▶ Try it
The output should be every line below that includes the word "Security".
┌──
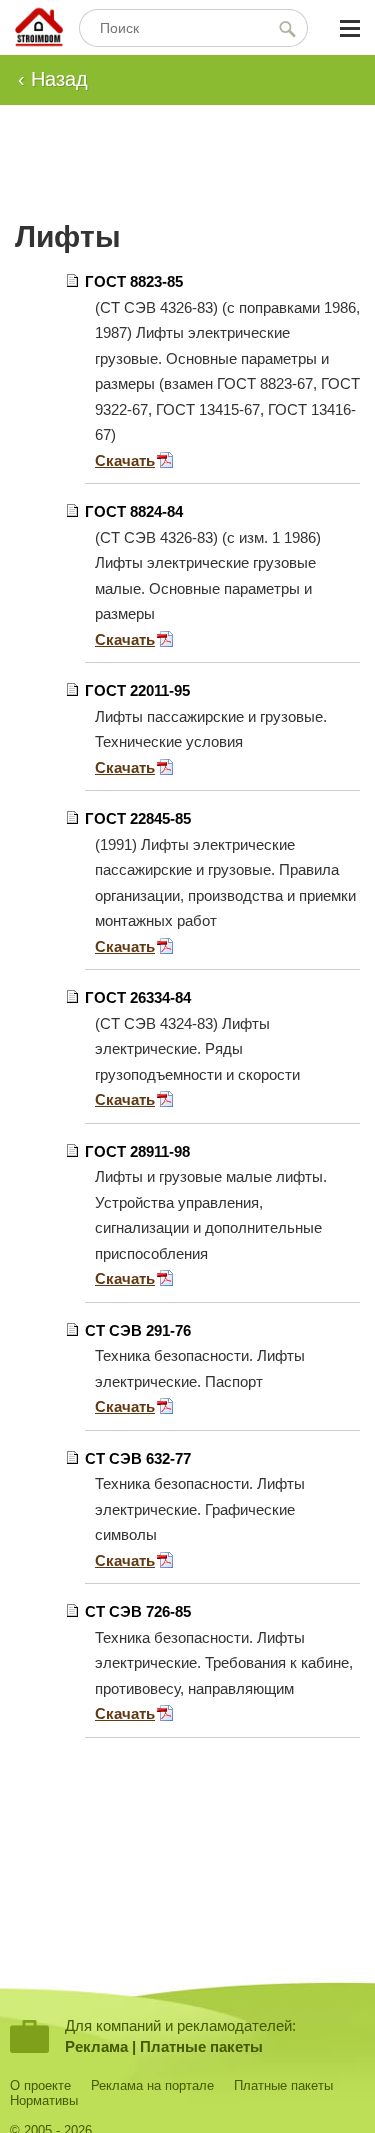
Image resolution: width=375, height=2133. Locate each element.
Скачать (125, 460)
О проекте (40, 2085)
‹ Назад (53, 79)
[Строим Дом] (39, 28)
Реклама (96, 2046)
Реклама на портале (152, 2085)
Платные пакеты (201, 2046)
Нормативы (44, 2100)
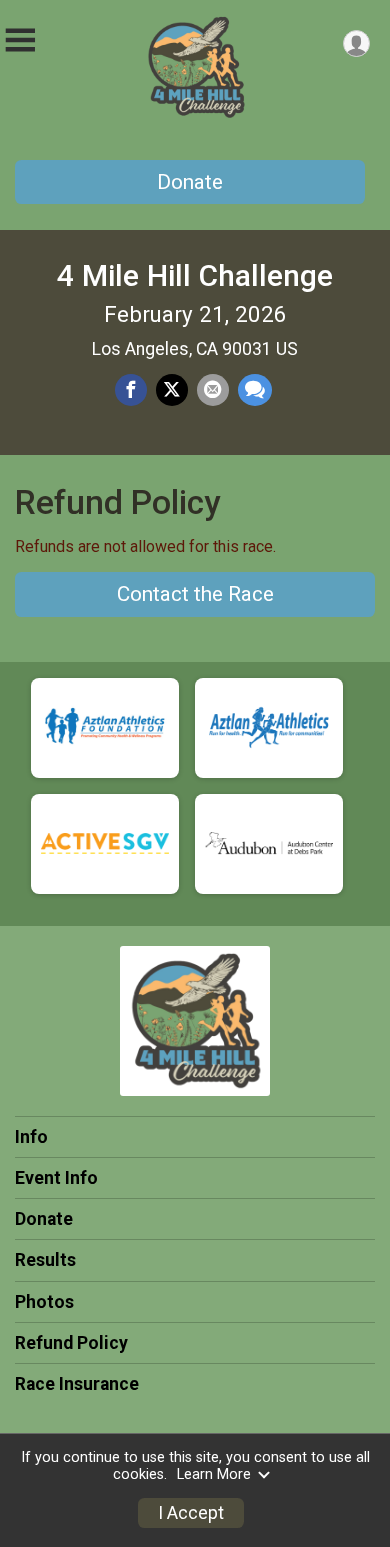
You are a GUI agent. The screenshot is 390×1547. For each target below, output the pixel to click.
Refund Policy (71, 1343)
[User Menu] (356, 43)
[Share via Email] (213, 390)
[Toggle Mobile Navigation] (20, 40)
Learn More (214, 1474)
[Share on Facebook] (131, 390)
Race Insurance (77, 1384)
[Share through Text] (255, 390)
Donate (190, 182)
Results (45, 1260)
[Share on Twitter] (172, 390)
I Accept (191, 1513)
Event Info (56, 1178)
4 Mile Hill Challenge (195, 275)
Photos (44, 1302)
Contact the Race (195, 594)
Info (31, 1137)
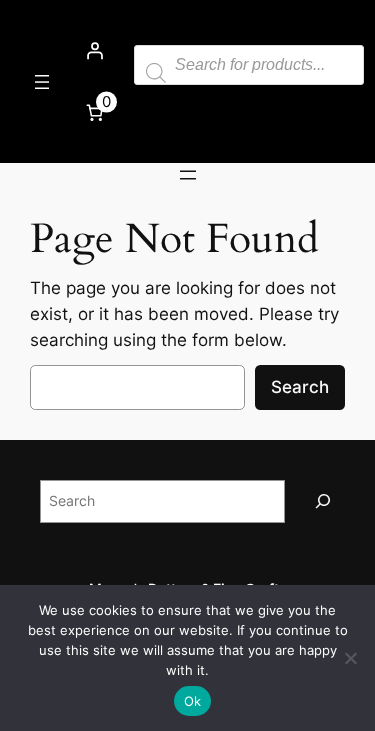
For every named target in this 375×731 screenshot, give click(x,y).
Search (300, 387)
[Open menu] (42, 82)
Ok (193, 701)
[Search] (323, 501)
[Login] (94, 51)
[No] (350, 658)
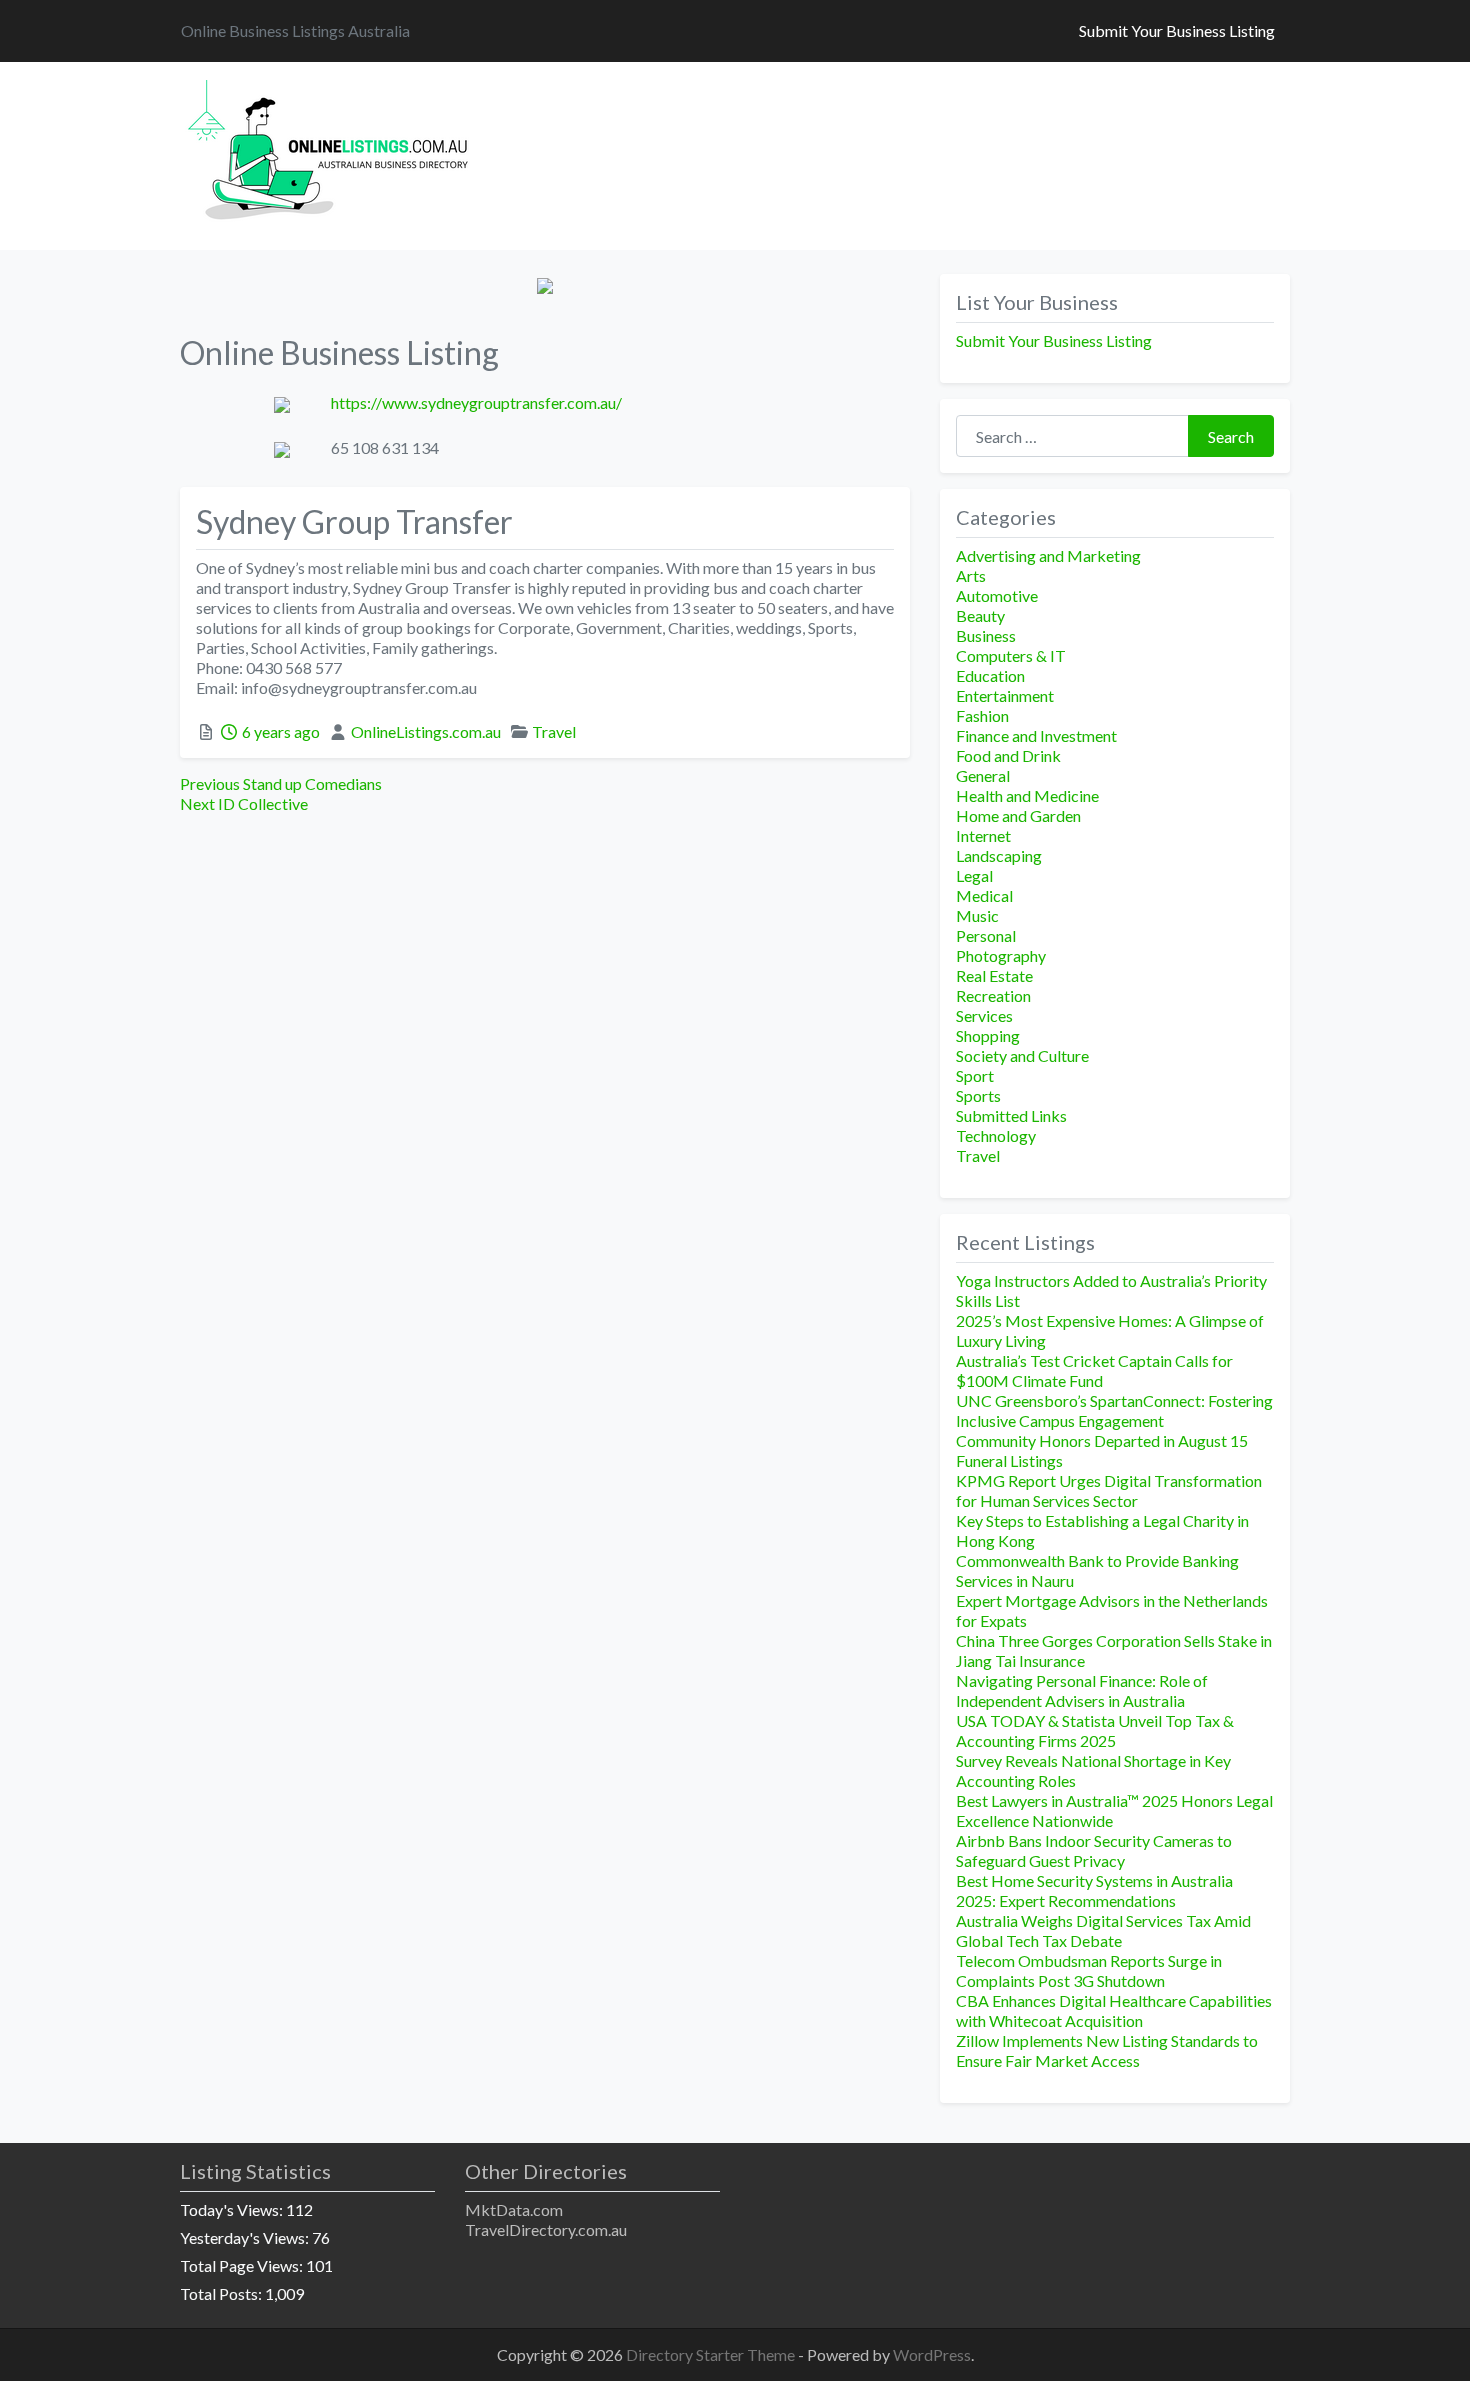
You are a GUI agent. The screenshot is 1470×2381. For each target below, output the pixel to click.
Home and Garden (1018, 815)
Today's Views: (233, 2209)
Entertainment (1005, 695)
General (983, 775)
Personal (986, 935)
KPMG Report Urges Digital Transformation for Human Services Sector (1109, 1490)
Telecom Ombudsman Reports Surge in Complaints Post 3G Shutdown (1089, 1970)
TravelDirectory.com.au (546, 2229)
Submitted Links (1011, 1115)
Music (977, 915)
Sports (978, 1095)
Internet (983, 835)
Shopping (988, 1035)
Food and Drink (1008, 755)
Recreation (993, 995)
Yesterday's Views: (246, 2237)
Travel (554, 731)
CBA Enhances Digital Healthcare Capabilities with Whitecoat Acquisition (1114, 2010)
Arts (971, 575)
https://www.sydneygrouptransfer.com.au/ (476, 402)
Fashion (982, 715)
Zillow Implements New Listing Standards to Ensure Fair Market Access (1107, 2050)
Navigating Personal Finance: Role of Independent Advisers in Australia (1082, 1690)
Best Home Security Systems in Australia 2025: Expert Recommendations (1094, 1890)
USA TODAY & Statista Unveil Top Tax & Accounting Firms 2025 (1095, 1730)
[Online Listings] (331, 153)
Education (990, 675)
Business (986, 635)
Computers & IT (1011, 655)
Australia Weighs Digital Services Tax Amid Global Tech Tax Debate (1103, 1930)
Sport (975, 1075)
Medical (984, 895)
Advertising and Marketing (1048, 555)
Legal (974, 875)
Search (1231, 436)
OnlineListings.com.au (426, 731)
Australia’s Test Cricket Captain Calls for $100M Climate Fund (1094, 1370)
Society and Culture (1022, 1055)
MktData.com (514, 2209)
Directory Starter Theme (712, 2354)
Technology (996, 1135)
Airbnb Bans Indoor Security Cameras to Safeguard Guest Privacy (1094, 1850)
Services (984, 1015)
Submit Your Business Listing (1177, 30)
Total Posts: (222, 2293)
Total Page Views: (243, 2265)
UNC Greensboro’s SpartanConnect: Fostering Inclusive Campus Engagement (1114, 1410)
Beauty (980, 615)
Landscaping (999, 855)
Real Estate (994, 975)
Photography (1001, 955)
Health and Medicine (1027, 795)
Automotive (997, 595)
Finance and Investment (1036, 735)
└──
▶ Exercise solution
Best Home Security Systems in Australia 2025: Expert Recommendations (1094, 1890)
Airbnb Bans Indoor Security Cameras to Safeguard Guest Privacy (1094, 1850)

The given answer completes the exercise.